In how many lines of the records below does the word "computer" appear? Reply with the number only.
Segment Start: Dataset records
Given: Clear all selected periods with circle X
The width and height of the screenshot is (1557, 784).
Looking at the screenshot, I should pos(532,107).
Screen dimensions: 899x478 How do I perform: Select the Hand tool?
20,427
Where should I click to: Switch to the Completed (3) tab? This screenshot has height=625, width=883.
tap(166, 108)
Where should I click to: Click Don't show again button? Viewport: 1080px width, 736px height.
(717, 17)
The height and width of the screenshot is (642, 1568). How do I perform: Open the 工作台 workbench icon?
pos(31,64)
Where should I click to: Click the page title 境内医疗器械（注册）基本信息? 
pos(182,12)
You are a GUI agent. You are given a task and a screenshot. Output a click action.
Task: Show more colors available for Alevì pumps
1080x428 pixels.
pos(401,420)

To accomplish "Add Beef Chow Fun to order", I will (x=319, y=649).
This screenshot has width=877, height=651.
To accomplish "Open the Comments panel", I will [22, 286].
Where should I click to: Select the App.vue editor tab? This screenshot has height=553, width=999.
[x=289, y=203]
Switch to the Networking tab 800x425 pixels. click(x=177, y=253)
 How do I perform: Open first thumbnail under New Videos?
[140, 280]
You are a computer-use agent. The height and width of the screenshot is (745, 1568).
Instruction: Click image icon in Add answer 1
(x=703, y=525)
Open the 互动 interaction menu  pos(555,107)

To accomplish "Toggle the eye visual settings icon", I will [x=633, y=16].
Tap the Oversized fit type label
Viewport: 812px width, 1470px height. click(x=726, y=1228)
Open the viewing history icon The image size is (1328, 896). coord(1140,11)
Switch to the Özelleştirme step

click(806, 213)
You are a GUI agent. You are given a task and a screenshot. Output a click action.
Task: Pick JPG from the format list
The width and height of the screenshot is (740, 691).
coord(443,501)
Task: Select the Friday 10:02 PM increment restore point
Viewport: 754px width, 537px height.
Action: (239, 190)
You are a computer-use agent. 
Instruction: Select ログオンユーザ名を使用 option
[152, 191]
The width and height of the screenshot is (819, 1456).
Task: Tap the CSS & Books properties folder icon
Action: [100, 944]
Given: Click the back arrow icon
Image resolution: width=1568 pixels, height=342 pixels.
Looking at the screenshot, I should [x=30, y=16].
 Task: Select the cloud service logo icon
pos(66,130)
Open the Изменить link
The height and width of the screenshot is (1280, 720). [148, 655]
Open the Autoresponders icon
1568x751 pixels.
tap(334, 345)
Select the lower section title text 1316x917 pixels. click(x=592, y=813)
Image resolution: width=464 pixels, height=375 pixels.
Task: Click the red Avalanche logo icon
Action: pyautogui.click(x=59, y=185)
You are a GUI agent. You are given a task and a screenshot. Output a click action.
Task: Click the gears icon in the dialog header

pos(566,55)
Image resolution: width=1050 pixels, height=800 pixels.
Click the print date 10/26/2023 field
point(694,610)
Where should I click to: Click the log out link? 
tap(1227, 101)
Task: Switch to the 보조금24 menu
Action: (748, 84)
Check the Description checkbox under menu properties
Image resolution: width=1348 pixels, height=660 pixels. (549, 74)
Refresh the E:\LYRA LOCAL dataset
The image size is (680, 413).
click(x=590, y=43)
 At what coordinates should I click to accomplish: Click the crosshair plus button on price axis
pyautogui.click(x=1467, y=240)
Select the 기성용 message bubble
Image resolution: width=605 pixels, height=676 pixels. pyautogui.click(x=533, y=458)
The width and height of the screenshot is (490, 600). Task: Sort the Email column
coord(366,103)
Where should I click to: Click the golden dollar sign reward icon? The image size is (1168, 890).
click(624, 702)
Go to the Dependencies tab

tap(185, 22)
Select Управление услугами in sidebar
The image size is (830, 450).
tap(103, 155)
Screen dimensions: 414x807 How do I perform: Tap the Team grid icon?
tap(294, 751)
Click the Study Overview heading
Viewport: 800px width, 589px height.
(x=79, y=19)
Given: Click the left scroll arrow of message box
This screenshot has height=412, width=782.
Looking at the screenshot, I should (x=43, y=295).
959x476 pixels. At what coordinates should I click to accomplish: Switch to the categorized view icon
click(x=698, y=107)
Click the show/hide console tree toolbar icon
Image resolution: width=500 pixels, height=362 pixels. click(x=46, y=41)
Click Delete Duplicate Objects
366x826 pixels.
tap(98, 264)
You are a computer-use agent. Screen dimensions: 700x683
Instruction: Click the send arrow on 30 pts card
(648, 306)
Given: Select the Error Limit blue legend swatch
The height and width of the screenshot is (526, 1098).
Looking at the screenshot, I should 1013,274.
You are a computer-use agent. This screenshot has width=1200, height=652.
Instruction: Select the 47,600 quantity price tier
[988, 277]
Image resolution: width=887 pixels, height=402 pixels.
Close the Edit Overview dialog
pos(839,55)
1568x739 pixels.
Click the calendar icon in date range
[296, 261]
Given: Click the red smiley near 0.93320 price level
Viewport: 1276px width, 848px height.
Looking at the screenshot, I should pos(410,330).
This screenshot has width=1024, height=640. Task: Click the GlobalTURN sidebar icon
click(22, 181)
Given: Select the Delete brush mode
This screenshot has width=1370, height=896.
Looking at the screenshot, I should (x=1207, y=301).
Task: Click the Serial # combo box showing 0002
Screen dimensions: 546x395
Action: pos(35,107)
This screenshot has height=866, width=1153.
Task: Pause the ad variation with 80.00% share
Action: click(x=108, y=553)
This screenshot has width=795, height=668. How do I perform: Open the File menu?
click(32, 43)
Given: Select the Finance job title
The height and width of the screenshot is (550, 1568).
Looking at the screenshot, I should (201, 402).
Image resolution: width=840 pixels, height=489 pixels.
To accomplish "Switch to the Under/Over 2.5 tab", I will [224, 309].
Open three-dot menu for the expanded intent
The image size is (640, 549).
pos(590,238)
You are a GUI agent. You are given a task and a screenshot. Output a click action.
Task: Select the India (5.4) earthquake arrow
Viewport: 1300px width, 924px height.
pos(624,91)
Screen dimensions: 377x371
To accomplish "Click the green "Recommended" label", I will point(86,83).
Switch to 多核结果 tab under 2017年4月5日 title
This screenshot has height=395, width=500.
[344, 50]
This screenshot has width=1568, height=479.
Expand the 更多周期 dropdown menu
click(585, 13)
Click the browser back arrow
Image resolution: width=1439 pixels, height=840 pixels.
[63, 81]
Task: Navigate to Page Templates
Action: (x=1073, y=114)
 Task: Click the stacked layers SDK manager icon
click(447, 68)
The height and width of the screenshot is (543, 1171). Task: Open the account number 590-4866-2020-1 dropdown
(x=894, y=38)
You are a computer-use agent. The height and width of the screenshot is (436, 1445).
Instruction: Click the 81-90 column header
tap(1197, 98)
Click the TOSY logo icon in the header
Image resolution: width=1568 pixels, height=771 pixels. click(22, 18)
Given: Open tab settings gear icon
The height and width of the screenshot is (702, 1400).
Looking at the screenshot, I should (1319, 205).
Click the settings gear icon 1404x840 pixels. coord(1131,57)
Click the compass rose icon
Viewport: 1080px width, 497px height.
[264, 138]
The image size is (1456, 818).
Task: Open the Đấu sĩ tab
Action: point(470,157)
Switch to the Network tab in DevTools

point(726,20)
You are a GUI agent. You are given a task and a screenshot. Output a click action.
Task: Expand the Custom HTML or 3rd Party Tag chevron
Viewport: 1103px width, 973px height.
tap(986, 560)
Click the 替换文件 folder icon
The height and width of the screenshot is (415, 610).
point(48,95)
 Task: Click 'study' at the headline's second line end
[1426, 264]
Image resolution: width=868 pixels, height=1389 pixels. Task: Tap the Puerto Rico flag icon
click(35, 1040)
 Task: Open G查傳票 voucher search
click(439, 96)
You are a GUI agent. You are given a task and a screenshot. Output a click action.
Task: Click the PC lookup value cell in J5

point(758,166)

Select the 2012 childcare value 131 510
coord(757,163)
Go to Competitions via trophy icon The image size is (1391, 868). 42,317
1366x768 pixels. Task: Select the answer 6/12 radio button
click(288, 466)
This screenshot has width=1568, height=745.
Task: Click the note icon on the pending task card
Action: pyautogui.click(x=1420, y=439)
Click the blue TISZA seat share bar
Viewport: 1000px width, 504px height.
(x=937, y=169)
Segment End: Dataset records
**The answer**
5